Gerechtigkeit
- Christine Nöh

- 7. Juni
- 1 Min. Lesezeit

Wirklicher Friede bedeutet auch wirtschaftliche Entwicklung und soziale Gerechtigkeit, bedeutet Schutz der Umwelt, bedeutet Demokratie, Vielfalt und Würde und vieles, vieles mehr.
Kofi Anan
Eigentlich sind wir mit der Gerechtigkeit schon sehr viel weiter gekommen, als es einmal war. Wir haben keine Skalven mehr und keine Leibeigenen, Frauen sind, zumindest dem Recht nach, gleichgestellt und Kinder erhalten einen besonderen Schutz. Arbeiter werden von Gewerkschaften vertreten und können um ihre Rechte kämpfen und der Umweltschutz steht manchmal über der Gewinnopitimierung.
Wir sind schon so viel weiter und doch gibt es noch so viel ungezählte, gesehene und ungesehene Ungerechtigkeit auf unserer Welt. Wenn man sich für Gerechtigkeit auf der einen Seite einsetzt, gibt es eine andere Seite, die das nicht gut findet. Selbst die beste Gesetzgebung wird nicht allen gerecht.
Es ist gut, dass wir feiern, was wir schon erreicht haben und nun als selbstverständlich nehmen. Wir haben schon viel verändert.

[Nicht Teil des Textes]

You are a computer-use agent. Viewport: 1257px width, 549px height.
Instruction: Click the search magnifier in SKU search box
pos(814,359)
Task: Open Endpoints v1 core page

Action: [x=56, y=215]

Aber von wirklicher Gerechtigkeit sind wir noch immer weit entfernt, denn es gibt immer Menschen die mehr Macht haben und diese auch durchsetzen oder die mehr Geld haben und sich ihre Interessen erkaufen.

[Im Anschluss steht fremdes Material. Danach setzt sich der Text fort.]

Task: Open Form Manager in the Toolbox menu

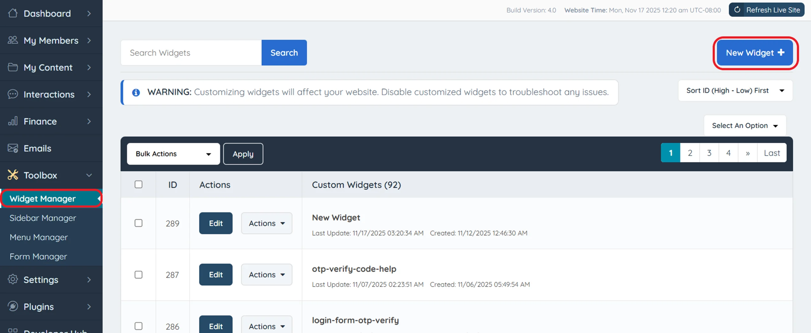Action: pyautogui.click(x=38, y=256)
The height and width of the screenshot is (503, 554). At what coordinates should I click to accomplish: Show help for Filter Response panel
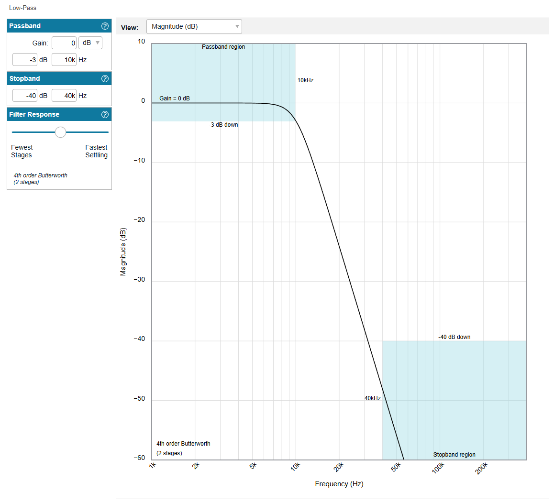click(105, 115)
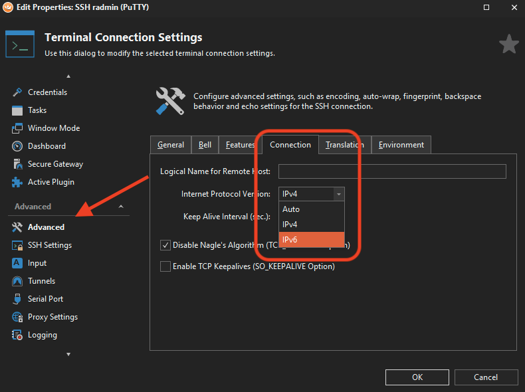
Task: Click the Secure Gateway icon
Action: click(17, 164)
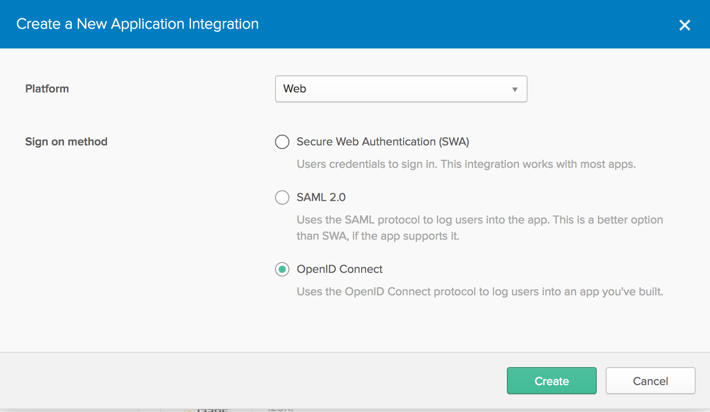Select the OpenID Connect radio button
Viewport: 710px width, 412px height.
tap(282, 269)
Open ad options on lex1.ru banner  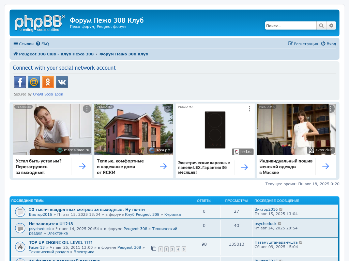click(249, 109)
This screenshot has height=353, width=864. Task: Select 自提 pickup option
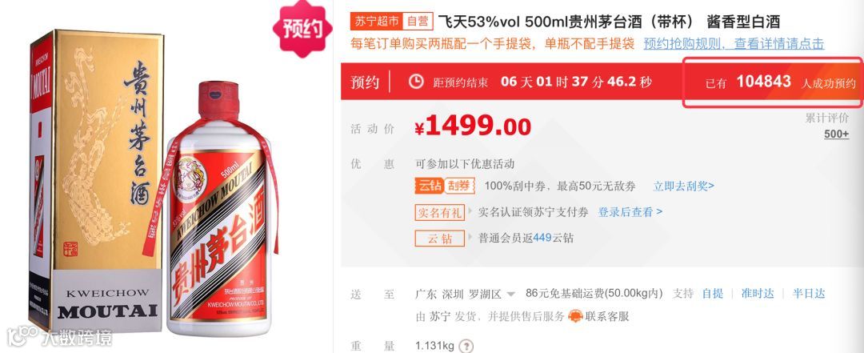coord(713,294)
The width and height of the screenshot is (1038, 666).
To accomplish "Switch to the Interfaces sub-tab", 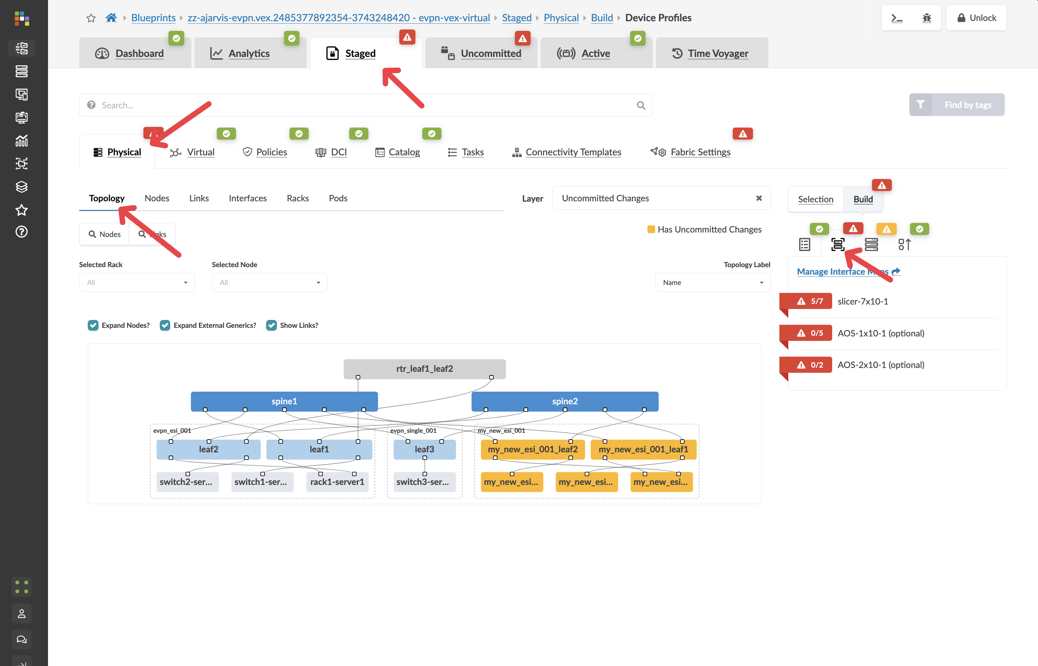I will (247, 198).

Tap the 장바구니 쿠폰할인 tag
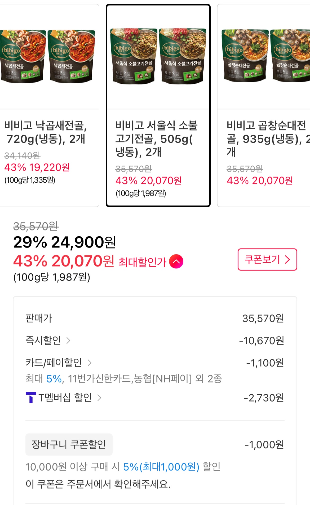coord(69,444)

Trotzdem möchte ich nicht die Hoffnung aufgeben, dass wir es immer noch besser machen können und immer noch etwas zum Guten verändern können. Wir fühlen uns manchmal so ausgeliefert, aber wenn viele Menschen am gleichen Strang ziehen, können wir die Welt verändern. In unserem Alltag können wir etwas zur Gerechtigkeit beitragen, mit dem was wir einkaufen, mit dem, was wir nutzen und mit dem, wie wir miteinander umgehen.